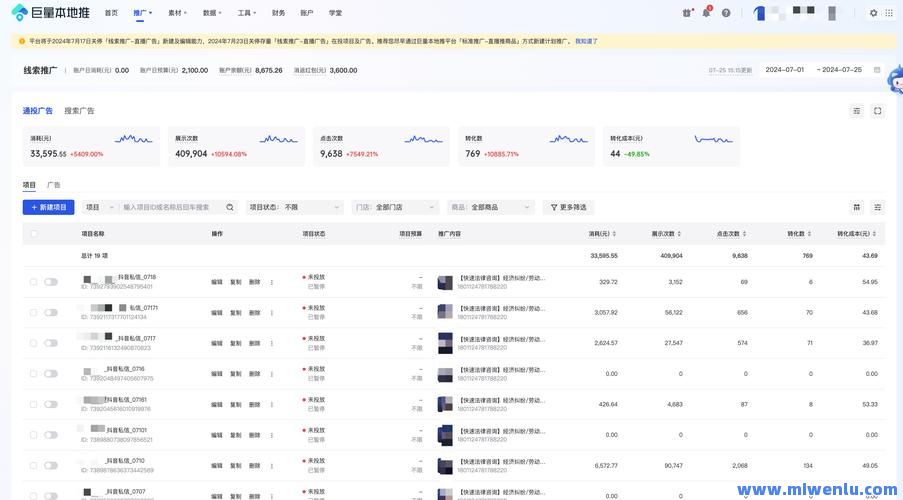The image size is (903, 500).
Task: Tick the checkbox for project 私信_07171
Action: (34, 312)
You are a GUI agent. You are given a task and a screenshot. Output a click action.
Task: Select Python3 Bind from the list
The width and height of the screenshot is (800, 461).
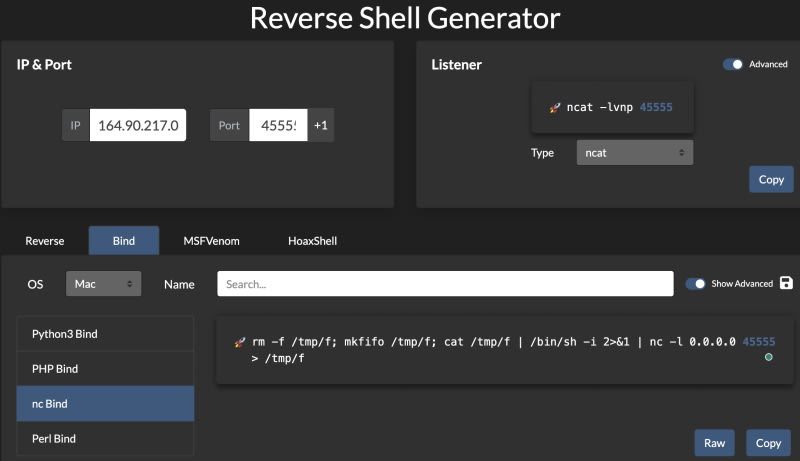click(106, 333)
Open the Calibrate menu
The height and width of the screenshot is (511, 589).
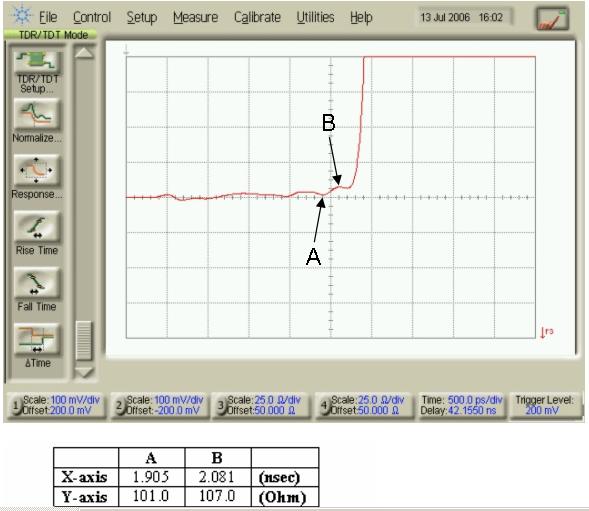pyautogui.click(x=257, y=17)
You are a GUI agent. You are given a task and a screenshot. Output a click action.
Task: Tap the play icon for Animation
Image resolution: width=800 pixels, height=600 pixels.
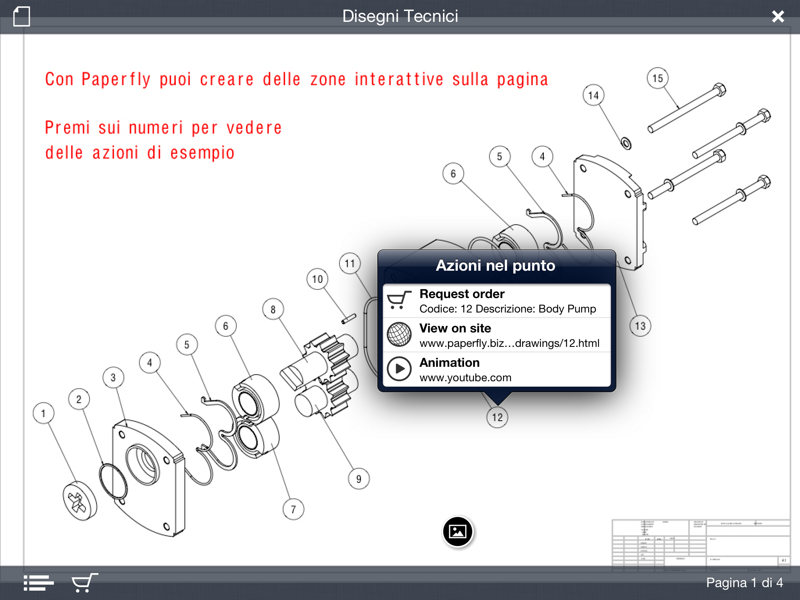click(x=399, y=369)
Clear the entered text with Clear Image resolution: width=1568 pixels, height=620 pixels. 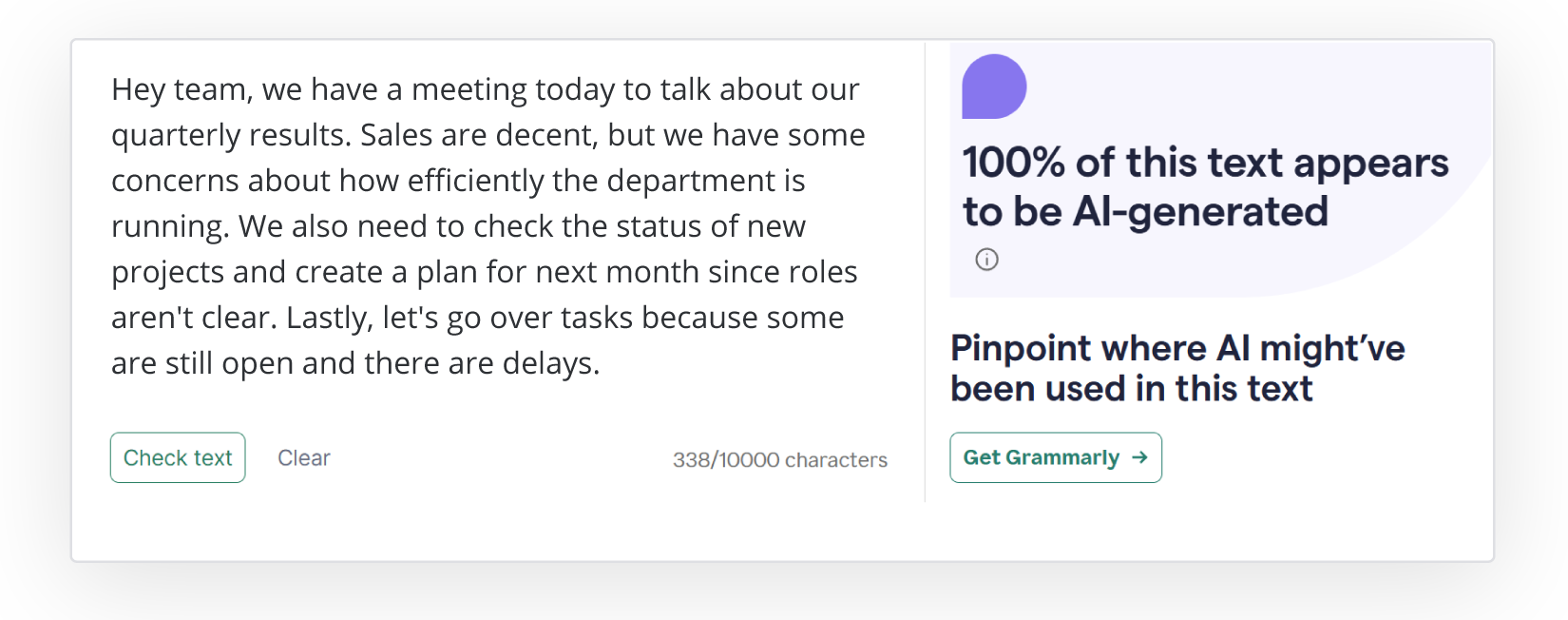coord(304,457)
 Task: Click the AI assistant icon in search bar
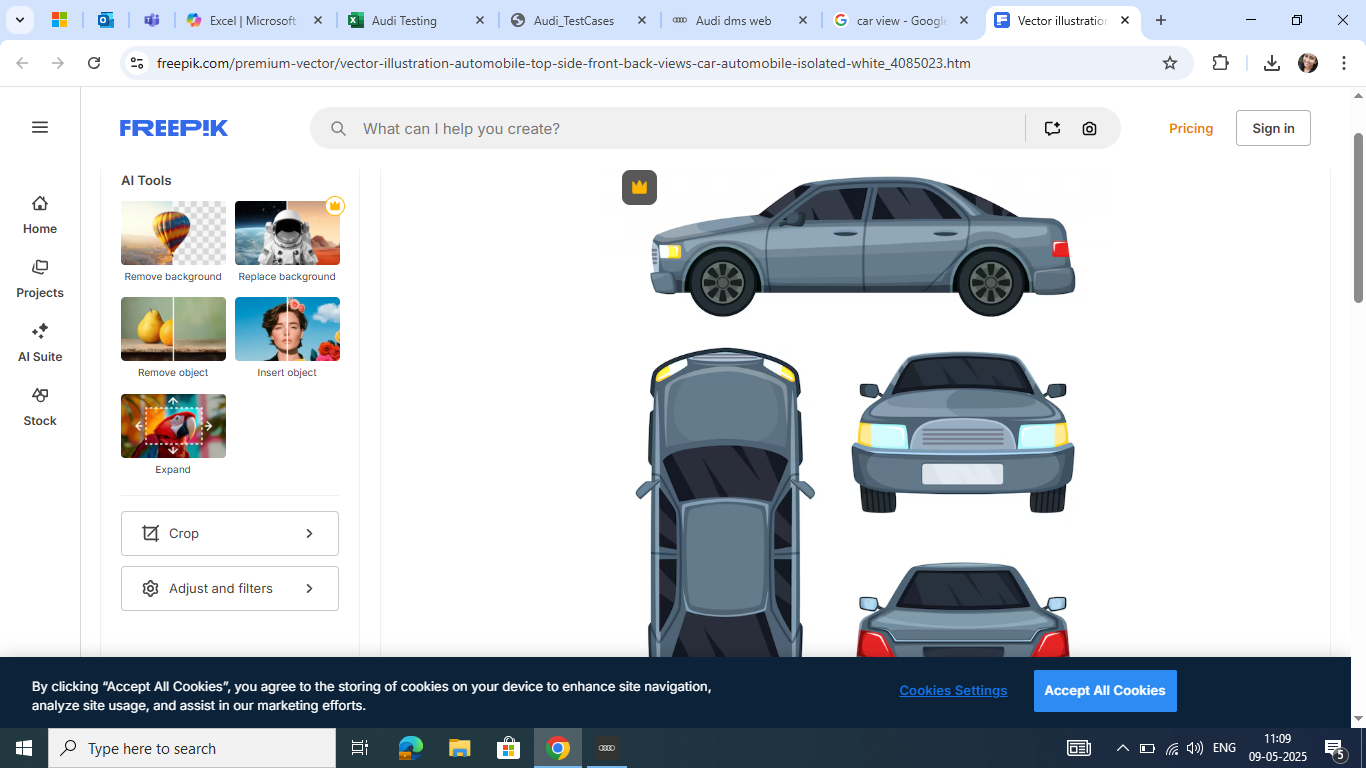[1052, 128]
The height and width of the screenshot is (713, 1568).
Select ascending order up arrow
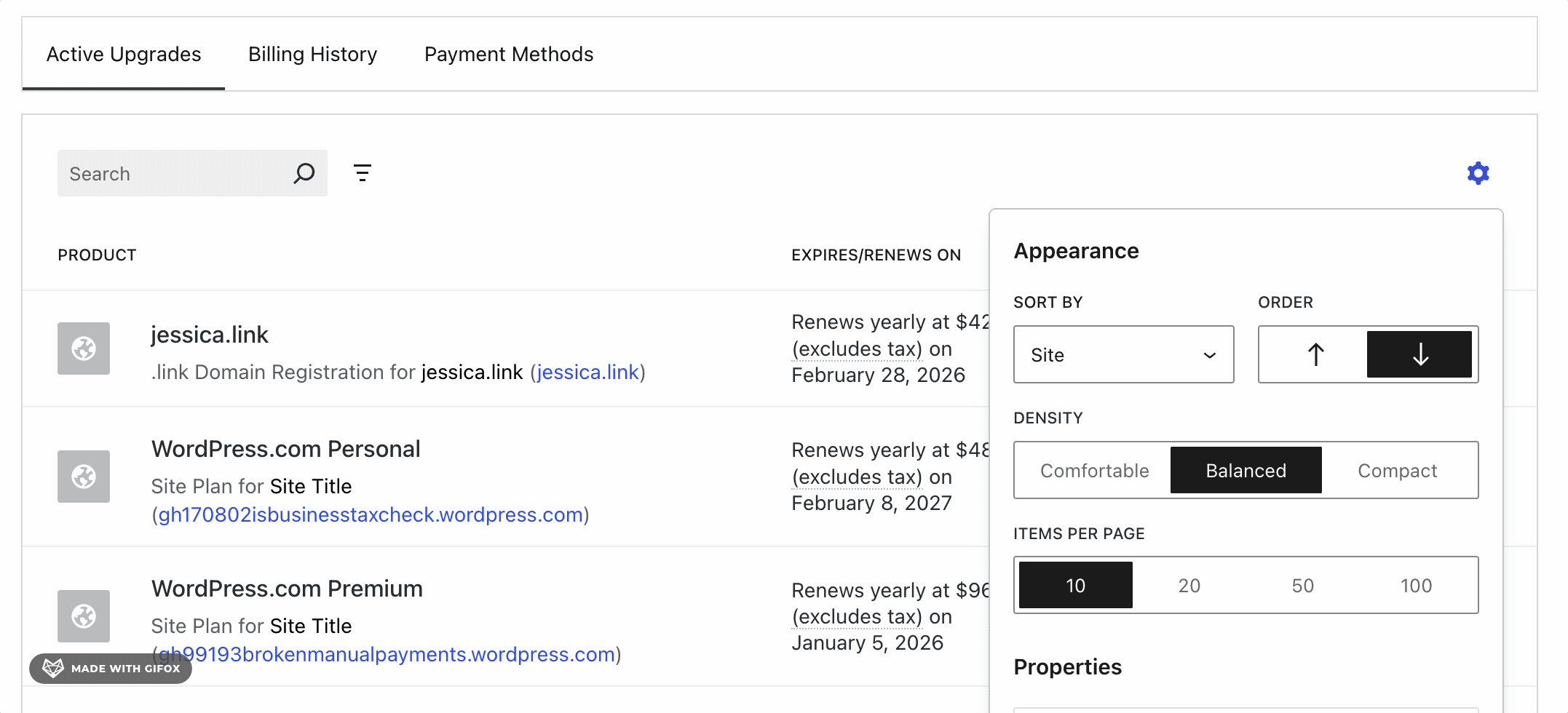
———
§ What is expected
Using the records above, copy each line that contains "Select".

§ Solution for this exercise
Task: Select Python3 Bind from the list
Select ascending order up arrow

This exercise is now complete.